"Honey," a character study about a young woman that helps terminally ill clients commit suicide, is an equally fascinating and frustrating feature debut. Italian filmmaker Valeria Golino's adaptation of Mauro Covacich's novel "A nome tuo" ("In Your Name") is best when Golino teasingly speculates about her title character's actions. Golino gives us just enough information to speculate why Irene (aka: "Honey") why she needs to control everything about her patients' last moments, right down to the music they listen to as they die. But beyond that, we're free to think whatever we like about Irene (Jasmine Trinca).
Unfortunately, while Irene is a complex subject, our limited view of her is often frustrating. Her platonic relationship with Carlo (Carlo Cecchi), a suicidally depressed patient, only tells us so much. "Honey" is consequently only sometimes compelling. Its story is never as interesting as its conflicted heroine.
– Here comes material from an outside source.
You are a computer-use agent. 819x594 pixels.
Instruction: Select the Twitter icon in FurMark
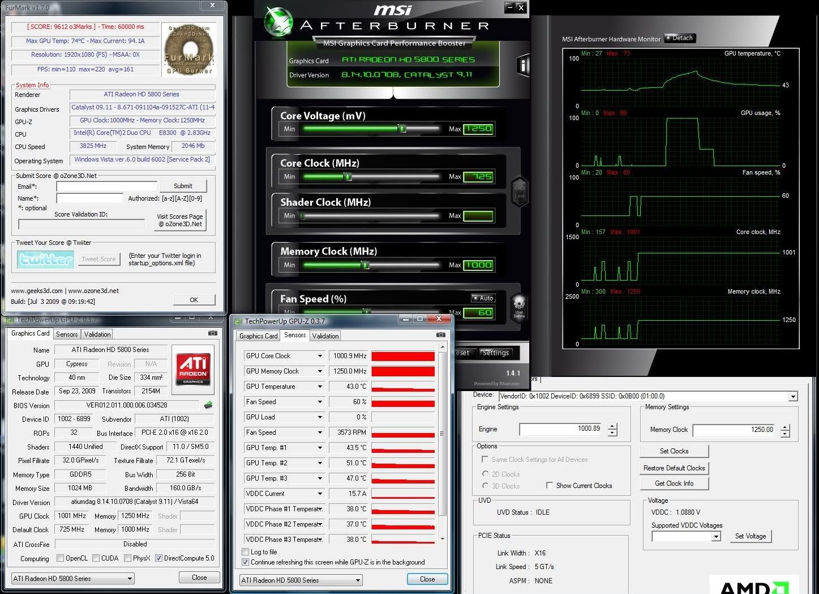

When we first meet Irene, she's rushing to a patient's bedside. She's nervous, but she doesn't show it once she's on her bike, on her way. From then on, Irene is Honey. You can see the difference between the woman and her persona in a later scene in which she rehearses the lies she's going to tell a pharmacist (she needs to euthanize her sick 14-year-old dog… he's very ill… she wants to attend to him personally…). Still, these opening scenes establish that Irene and Honey only appear to be different people when nobody's looking.
But Irene's smooth routine is immediately derailed when she learns that Carlo, an older patient, is not physically ill, but rather depressed. That revelation makes Irene desperate: helping Carlo kill himself violates her personal ethics. So, because she feels responsible for him, Irene bonds with Carlo, and tries to ease his pain in other ways.